• **Required action**: Return, from the data that follows, each line that holds the word "will".

[Stored items]
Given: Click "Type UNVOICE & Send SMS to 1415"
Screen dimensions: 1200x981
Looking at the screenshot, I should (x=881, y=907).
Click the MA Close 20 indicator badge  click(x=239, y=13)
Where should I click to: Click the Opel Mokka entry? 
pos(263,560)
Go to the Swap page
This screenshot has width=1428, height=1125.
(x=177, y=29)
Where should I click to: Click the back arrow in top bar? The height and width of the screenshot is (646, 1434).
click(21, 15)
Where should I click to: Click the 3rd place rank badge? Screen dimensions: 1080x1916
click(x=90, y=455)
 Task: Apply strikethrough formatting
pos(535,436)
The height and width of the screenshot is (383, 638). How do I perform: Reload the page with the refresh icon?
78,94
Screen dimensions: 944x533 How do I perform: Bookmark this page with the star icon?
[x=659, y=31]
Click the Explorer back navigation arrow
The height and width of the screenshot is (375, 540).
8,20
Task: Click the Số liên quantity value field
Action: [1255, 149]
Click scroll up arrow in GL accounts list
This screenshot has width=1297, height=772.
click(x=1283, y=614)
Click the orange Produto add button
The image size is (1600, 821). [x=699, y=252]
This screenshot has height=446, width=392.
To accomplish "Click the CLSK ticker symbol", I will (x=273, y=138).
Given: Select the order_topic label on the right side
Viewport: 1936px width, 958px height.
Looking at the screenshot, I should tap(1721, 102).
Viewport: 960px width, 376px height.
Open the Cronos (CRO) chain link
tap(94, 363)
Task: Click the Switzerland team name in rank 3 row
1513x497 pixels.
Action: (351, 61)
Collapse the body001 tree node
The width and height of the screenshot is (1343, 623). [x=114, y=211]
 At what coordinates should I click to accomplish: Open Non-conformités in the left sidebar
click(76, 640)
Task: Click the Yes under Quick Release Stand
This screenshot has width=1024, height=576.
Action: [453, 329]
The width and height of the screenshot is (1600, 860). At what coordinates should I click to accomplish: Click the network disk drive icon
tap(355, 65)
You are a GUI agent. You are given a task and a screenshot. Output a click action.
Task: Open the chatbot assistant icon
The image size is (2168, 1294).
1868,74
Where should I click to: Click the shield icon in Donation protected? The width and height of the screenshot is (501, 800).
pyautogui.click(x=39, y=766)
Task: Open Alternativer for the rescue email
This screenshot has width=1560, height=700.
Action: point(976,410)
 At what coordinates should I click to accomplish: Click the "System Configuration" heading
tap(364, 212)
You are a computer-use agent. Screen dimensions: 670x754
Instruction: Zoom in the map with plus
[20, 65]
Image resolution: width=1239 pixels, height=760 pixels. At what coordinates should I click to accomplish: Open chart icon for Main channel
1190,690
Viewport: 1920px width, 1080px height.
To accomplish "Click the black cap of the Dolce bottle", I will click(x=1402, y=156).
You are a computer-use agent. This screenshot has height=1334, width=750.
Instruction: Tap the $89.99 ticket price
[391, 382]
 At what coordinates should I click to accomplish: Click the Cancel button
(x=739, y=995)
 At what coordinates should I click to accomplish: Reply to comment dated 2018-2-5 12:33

• **Written response**:
To accomplish "Click the CLSK ticker symbol", I will (x=273, y=138).
To accomplish "Click the black cap of the Dolce bottle", I will click(x=1402, y=156).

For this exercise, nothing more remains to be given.